Also take a look at:
[http://support.torch.sh/help/kb/general/graylog2-architectur...](http://support.torch.sh/help/kb/general/graylog2-architecture-
high-level-overview)

The feedback here definitely helped us identify that we need to make our
websites more obvious about what Graylog2 is actually doing. Thanks!

------
Don_E
We are heavy users of both Graylog2 and Logstash and they both shine at
different things at the moment.

In an enterprise context with lots and lots of logs Graylog2 is making the
process of segregating access to certain logs very,very easy. It's interface
is a lot less "bling bling" than Kibana but much easier to use for a certain
type of users.

Logstash is still king for parsing logs into structured events (and we use it
a LOT - our current config file is ~2.5k lines) but we had issues with
stability and loosing messages (crashes due to character issues, etc).

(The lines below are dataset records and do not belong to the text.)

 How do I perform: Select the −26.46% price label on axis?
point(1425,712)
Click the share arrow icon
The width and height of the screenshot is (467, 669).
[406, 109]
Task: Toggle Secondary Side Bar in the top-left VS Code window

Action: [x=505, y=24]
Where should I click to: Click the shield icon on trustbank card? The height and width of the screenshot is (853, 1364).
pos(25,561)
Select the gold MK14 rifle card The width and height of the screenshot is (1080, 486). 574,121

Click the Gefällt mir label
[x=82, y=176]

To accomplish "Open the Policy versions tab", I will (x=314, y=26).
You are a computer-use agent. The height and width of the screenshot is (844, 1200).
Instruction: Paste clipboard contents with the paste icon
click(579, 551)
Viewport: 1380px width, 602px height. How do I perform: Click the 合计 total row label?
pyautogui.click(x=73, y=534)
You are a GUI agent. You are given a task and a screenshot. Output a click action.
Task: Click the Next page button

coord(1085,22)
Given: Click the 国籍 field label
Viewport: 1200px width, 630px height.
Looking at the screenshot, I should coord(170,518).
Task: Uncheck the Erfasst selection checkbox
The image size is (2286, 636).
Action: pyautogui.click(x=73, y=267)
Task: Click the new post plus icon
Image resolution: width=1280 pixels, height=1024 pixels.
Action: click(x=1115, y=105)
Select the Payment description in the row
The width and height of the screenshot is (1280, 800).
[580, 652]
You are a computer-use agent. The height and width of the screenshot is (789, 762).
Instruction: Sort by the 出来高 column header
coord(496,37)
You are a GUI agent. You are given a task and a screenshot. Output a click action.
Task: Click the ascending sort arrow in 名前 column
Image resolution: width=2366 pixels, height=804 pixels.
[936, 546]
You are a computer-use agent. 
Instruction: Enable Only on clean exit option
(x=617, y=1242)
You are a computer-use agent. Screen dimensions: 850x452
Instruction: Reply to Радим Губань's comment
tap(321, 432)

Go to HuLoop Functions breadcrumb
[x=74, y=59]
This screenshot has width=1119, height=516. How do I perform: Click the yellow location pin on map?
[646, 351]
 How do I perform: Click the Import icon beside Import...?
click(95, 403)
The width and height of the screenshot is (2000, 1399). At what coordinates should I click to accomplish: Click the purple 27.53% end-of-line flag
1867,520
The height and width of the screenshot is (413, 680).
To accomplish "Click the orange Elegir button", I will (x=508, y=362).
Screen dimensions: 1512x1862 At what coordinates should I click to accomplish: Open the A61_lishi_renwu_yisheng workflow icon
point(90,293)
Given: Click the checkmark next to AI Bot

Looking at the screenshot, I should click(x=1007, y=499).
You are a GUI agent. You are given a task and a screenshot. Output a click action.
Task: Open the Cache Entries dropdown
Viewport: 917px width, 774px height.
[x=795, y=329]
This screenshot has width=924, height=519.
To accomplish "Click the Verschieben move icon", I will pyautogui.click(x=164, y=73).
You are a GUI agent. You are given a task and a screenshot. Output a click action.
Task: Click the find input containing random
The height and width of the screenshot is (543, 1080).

The core of Graylog2 rocks - it's stable and very performant (we are pushing
30k+ msgs/s over a single node with room to spare) and the support we have
received from the Graylog2 team has been nothing but awesome.

I am confident that they will catch up with Kibana (in terms of
visualisations) very, very quickly.

------
cdelsolar
I have been unable to use Graylog for a long time now; if anyone can provide
any pointers I'd greatly appreciate it. No matter what installation method I
try, eventually my Graylog instance crashes, or Mongo crashes, or
Elasticsearch crashes, or my hard drive gets filled up with huge amounts of
error logs and the whole system grinds to a halt, etc etc etc. I am using an
Azure "large" instance and trying to log about 300 or so messages per second.
I make sure to only log enough messages so that old ones get thrown away
before the hard drive fills up, but it doesn't matter, it still crashes. It
also crashes if I add an external large drive and log to there, eventually I
will get an insanely large number of elasticsearch errors.

I eventually had to take it down because it keeps crashing but now I have no
error information. Any help would be greatly appreciated.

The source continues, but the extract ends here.